State-recognized tribe in North Carolina, United States

The Haliwa-Saponi Indian Tribe is a state-recognized tribe in North Carolina. The tribe is headquartered in Hollister, North Carolina. It is not included on the list of federally recognized tribes maintained by the Bureau of Indian Affairs.

Formerly named the Haliwarnash Croatan Indian Club, and before that the Essex Indian Club, they adopted their current form of government in 1953 and were recognized in 1965 by the state of North Carolina. The tribe has created schools and other institutions to preserve its culture and identity, from which members construed as Black were excluded. They primarily belong to Protestant Christian churches, mostly Baptist and Methodist.

== Name ==
The neologism Haliwa is a portmanteau of the Halifax and Warren counties. The tribe appended the term Saponi in 1979 to reflect the Indigenous people who had lived in the area they resided in, a method common among Southeastern groups.

== Government ==
The Haliwa-Saponi Indian Tribe is governed by an 11-member council elected to three-year staggered terms by the members of the tribe. These include an elected chief and vice-chief. The tribe is headquartered in the Chief W.R. Richardson Tribal Government Complex in Hollister.

== History ==
The Haliwa-Saponi claim descent from the Tuscarora, Accomac, Cherokee, Occaneechi, Tutelo, Nansemond, and Saponi. Genealogical research by Paul Heinegg documents them descending instead from free African-American families originating in Virginia, similarly to the Brass Ankles, Carmelites, Melungeons, and Lumbee. Scholars termed the group a racial isolate, and some locals previously had colloquially called them Brass Ankles. Proposed state recognition legislation described the tribe as descending from the Saponi, Nansemond, and related Native groups of the region.

=== 18th century ===
==== Decline of Indian trade ====
Vice Chief of the Haliwa-Saponi Marvin Richardson, and consultant for non-federally recognized tribes C. S. Everett state historical documentation shows the modern Haliwa-Saponi tribe as descending from a group that arose during the 1730s, as the Indian trade declined. Paul Heinegg states genealogical analysis indicates the families who later made up the Haliwa-Saponi were lighter-skinned descendants of free African-American families, mostly from Virginia.

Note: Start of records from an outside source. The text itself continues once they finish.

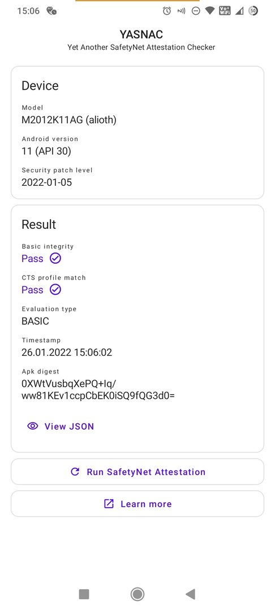Tap the do-not-disturb status icon

(x=196, y=11)
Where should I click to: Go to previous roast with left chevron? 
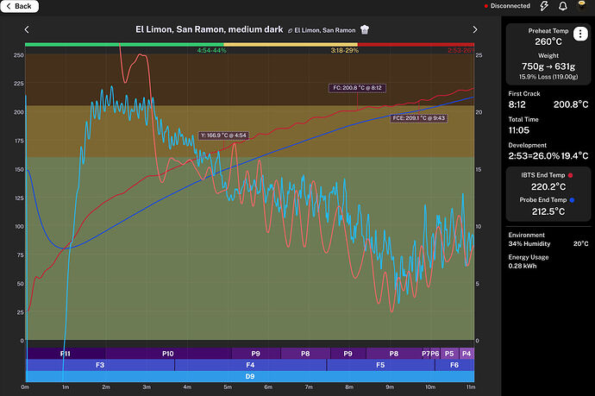(27, 29)
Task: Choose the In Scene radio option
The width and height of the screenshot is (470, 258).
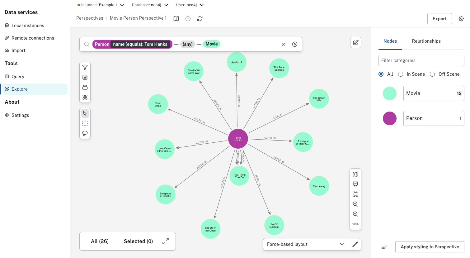Action: click(401, 74)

He noted they mostly descended from unions between white women and Black men, and had migrated into Northeastern North Carolina to purchase land at prices former indentured servants could afford.

The divisive Tuscarora and Yamasee wars affected colonists, Native Americans and Indian trade in Virginia and the Carolinas. The Saponi made an arrangement with the remaining band of Tuscarora in April 1733, to live with them and under their sovereignty. Richardson and Everett claim that the majority of the Saponi migrated to North Carolina with traders and planters, settling in what are now Halifax and Warren counties.
They also claim that during the 1730s and 1740s, the Saponi intermarried with European colonists and free Black people, but stopped specifically after the American Revolution.

====Last documentation of the Saponi====
In 1740, most of the remaining Saponi in Virginia moved north to Pennsylvania and New York, where they joined the Haudenosaunee Confederacy. After the American Revolutionary War and the Sullivan Expedition, they fled with the Haudenosaunee to Canada, as four of the Six Nations were allied with the British and their territories in New York State were being seized. The British government provided land and some relocation assistance to their Haudenosaunee allies. This was the last time in which the Saponi appeared in the historical record. Centuries later, a remnant of them resided in Brantford, Ontario.

====Community formation====
From the 1730s to the 1770s, the ancestors of the modern Haliwa-Saponi tribe coalesced in "The Meadows" of southwestern Halifax County, North Carolina immediately after the American Revolution. The Meadows was later known as the largest settlement of free Black people in North Carolina. In North Carolina, the population of free African-Americans in a county generally increased with its slave population.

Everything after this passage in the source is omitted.